(Collected data entries)
= = =
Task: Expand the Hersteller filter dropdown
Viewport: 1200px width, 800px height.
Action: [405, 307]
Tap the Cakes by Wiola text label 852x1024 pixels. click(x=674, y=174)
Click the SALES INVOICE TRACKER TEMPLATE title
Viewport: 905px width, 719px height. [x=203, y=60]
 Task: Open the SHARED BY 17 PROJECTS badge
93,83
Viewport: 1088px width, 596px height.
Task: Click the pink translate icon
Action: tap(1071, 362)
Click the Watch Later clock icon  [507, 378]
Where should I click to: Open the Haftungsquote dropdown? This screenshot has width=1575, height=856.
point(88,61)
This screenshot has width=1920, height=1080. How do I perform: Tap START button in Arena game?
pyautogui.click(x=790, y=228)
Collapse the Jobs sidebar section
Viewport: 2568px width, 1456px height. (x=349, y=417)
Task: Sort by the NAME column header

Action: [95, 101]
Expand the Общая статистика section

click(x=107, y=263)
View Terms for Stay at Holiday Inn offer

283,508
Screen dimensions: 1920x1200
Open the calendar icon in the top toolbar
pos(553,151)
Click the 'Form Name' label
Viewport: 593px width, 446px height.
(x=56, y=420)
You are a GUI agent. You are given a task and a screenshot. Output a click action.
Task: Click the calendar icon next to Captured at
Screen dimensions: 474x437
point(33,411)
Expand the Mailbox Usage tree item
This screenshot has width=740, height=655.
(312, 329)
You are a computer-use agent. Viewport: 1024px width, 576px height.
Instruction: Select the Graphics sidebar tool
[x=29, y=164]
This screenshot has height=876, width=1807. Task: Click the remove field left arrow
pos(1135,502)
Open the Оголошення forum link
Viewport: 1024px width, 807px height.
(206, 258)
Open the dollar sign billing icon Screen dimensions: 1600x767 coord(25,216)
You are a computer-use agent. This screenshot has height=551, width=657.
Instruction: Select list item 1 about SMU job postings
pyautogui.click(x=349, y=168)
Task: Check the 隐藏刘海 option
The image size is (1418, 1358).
= = =
◆ **WHAT NEEDS TO BE DONE**: Look through the entries above and quote exactly the lines from the line with "Task: Sort by the NAME column header" to the line with "Task: Click the calendar", counting both of those lines.

◆ **TASK RESPONSE**:
Task: Sort by the NAME column header

Action: [95, 101]
Expand the Общая статистика section

click(x=107, y=263)
View Terms for Stay at Holiday Inn offer

283,508
Screen dimensions: 1920x1200
Open the calendar icon in the top toolbar
pos(553,151)
Click the 'Form Name' label
Viewport: 593px width, 446px height.
(x=56, y=420)
You are a GUI agent. You are given a task and a screenshot. Output a click action.
Task: Click the calendar icon next to Captured at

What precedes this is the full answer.